Checking In Questions
Checking In questions probe student understanding of the central ideas discussed in a What You Need to Know reading. They make excellent discussion questions for groups or the whole class. Teachers can assign Checking In questions as homework to guide students to think about the major ideas in a reading. Teachers can also use Checking In questions as quizzes, rephrasing the questions into multiple choice or “true-false” formats. This provides assessment information about student understanding and serves as a “motivational” tool to ensure that students complete the reading assignment and comprehend the main ideas.

Think About It Questions
Unlike the fact-based Checking In questions, Think About It questions are high-level thinking and analysis questions that probe students’ understanding of the activity’s key points. These questions follow completion of an investigation—they ask students to synthesize the ideas introduced in an activity and apply concepts to new situations. They can be assigned as homework, or they can be used as the basis of group work, group discussion, or class discussion.

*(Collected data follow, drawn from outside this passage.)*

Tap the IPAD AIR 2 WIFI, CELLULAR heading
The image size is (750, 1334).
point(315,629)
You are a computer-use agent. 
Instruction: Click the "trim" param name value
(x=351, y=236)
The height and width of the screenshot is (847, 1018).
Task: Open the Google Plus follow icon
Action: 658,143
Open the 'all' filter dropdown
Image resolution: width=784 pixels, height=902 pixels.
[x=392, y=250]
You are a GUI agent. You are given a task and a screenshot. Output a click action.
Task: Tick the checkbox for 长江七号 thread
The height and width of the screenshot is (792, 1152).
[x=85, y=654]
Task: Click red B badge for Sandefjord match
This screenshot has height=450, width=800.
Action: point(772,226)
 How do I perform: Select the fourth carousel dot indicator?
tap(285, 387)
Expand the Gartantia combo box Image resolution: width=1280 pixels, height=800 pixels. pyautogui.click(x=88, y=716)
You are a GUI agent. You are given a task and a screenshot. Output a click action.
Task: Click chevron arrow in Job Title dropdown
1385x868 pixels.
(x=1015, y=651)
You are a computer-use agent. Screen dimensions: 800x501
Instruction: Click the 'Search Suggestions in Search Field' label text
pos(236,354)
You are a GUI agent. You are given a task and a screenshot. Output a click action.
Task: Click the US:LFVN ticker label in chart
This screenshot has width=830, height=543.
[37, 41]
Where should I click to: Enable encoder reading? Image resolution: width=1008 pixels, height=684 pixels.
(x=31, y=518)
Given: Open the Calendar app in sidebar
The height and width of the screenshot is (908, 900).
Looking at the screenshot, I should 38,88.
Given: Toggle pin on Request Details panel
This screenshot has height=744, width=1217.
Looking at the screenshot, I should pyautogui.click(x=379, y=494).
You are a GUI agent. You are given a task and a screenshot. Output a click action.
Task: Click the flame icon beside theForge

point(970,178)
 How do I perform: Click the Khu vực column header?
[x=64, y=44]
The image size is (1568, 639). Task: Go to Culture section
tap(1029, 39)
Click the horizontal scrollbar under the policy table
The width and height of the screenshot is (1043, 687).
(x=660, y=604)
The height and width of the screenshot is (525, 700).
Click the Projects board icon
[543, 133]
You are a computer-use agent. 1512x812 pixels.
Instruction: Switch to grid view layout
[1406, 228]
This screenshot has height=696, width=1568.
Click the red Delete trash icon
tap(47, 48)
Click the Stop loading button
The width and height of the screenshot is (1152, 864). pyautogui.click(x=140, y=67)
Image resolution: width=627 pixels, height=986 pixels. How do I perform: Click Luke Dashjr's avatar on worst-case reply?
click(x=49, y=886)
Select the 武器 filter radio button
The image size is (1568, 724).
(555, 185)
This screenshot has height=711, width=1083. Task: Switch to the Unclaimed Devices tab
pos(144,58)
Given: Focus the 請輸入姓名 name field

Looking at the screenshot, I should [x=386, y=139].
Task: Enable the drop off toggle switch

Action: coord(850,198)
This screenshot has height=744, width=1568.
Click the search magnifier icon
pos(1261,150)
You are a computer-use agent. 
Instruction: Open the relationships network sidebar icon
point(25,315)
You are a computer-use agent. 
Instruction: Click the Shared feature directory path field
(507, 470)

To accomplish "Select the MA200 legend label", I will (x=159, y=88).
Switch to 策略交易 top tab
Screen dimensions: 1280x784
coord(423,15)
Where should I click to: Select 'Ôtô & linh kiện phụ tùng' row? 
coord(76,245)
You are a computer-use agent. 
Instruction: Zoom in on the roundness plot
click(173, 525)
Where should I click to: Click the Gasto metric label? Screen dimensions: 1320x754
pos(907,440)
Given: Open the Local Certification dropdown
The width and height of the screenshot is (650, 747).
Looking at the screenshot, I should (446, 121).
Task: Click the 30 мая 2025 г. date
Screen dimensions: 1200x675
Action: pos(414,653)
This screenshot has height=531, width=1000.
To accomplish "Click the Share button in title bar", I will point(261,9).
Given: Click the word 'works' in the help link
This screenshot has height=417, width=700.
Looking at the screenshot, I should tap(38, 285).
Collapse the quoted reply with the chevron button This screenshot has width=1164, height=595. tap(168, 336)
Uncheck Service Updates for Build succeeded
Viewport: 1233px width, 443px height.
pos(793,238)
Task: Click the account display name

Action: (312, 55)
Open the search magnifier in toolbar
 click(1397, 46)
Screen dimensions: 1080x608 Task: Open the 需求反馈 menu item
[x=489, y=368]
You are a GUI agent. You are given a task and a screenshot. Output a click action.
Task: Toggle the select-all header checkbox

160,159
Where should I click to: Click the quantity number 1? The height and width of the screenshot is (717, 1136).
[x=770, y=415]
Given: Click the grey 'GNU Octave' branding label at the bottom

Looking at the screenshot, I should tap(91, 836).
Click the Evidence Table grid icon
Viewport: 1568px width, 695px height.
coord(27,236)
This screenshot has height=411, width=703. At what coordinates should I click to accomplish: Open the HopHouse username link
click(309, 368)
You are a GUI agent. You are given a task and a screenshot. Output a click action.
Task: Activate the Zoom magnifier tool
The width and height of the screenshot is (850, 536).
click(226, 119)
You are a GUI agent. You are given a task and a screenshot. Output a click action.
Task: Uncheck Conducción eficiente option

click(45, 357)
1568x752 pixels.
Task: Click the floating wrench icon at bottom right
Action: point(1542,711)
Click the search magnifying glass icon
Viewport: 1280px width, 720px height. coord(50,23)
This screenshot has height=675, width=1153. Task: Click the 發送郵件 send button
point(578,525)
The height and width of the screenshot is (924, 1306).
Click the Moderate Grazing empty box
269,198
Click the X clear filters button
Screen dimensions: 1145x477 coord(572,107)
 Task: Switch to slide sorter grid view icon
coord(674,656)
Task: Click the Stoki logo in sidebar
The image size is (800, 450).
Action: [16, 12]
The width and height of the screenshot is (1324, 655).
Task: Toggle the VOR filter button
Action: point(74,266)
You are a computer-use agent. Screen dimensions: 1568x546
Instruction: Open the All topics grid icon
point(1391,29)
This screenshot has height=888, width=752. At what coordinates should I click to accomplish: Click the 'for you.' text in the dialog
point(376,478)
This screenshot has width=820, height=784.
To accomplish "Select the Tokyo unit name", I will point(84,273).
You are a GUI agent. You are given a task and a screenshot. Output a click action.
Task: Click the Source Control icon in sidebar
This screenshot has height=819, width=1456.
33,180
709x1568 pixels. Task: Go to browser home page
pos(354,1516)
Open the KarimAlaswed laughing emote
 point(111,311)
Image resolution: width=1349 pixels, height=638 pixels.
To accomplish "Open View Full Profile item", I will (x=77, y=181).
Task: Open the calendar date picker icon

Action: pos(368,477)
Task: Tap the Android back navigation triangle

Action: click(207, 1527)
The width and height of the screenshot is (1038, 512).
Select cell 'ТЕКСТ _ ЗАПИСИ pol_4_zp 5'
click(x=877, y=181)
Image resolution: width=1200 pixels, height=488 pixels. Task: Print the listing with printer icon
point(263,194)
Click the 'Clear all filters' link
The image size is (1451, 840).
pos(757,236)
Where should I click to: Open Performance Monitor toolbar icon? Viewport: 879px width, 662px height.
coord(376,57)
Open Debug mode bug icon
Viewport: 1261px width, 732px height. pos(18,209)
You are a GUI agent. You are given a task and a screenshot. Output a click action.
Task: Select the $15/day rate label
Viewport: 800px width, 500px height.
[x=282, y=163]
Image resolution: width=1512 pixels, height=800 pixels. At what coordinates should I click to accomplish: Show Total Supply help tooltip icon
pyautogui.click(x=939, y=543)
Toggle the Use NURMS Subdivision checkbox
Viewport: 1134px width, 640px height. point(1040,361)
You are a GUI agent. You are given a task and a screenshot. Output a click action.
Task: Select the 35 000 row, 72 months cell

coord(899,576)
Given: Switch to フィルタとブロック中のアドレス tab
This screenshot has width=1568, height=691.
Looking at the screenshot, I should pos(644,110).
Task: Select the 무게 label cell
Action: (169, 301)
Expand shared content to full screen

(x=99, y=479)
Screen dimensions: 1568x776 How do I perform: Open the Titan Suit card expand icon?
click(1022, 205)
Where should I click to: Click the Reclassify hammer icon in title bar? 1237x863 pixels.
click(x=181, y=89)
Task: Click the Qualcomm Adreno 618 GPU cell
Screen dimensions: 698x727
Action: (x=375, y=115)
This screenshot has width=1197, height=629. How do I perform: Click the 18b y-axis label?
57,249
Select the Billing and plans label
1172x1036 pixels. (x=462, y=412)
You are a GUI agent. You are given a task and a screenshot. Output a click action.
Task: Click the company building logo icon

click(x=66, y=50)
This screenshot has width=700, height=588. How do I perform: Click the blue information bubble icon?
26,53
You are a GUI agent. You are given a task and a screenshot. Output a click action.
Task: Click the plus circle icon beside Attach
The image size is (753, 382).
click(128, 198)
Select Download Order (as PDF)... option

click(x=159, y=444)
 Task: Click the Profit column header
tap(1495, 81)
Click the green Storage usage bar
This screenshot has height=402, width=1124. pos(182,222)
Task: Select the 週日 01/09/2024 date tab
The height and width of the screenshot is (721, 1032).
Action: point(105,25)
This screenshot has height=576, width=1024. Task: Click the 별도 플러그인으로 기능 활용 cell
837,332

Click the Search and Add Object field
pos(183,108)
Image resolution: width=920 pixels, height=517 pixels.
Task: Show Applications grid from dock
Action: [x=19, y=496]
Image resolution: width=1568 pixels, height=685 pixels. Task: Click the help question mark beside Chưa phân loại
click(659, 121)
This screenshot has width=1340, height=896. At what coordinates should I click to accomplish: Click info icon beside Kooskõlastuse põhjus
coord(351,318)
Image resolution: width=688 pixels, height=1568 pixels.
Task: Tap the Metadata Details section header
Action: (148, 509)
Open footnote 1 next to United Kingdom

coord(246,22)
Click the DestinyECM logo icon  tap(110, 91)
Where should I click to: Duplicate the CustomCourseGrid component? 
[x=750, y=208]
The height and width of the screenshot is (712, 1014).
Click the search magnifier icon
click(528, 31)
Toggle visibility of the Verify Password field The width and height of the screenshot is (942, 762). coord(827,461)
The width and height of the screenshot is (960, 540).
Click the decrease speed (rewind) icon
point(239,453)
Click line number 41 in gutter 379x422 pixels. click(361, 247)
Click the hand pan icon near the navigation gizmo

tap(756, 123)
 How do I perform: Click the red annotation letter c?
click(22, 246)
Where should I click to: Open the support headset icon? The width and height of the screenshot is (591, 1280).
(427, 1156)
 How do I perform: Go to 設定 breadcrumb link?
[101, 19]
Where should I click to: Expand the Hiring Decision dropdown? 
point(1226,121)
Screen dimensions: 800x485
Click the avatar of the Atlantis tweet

Reflecting on the Activity and the Challenge
Each activity in a chapter contributes to the solution of the Challenge. Reflecting on the Activity and the Challenge gives students a brief summary of the activity and poses several questions that help students relate the activity they just completed to the “big picture.” Students place the new insights and information into the context of the chapter and the Challenge. If the Challenge is considered the completed puzzle picture, each activity is a jigsaw piece. The Reflecting on the Activity and the Challenge section ensures that students remember the larger context and continue their personal momentum toward completion of the Challenge.
This feature is an important metacognitive tool that encourages students to examine what they have learned in chapter and then think critically about the usefulness of the results of their work. The process of synthesizing what they have learned in order to solve the Challenge forces students to take stock of their learning and evaluate whether they really understand it. It is important for teachers to guide students through this process with questions such as:
• What part of your work best helps you solve the Challenge?
• How does what you learned help you solve the Challenge?
• How does this assignment relate to the criteria that we established for your chapter report?
• Are you making the best possible use of the evidence you have gathered?
Teachers also find this section useful for students who were absent for an investigation. In situations where students cannot make up the investigation, teachers can use this section to provide an overview of what was missed. Although reading about the main point of an activity is a poor substitute for actually doing it, teachers find that the overview helps them deal with the reality of student absences and the hectic pace of school schedules.

End-of-Chapter Pages
To give students a sense of accomplishment and serve as a quick review of all that was learned in a chapter, this section at the end of each chapter provides:
• Building Math Skills
• Building Science Inquiry Skills
• Learning Goals (keyed by page for student review)
• Review What You Have Learned (multiple choice questions)
• What’s the Big Idea? (major concept questions)
• Making Connections (questions relating chapter concepts with those in other chapters)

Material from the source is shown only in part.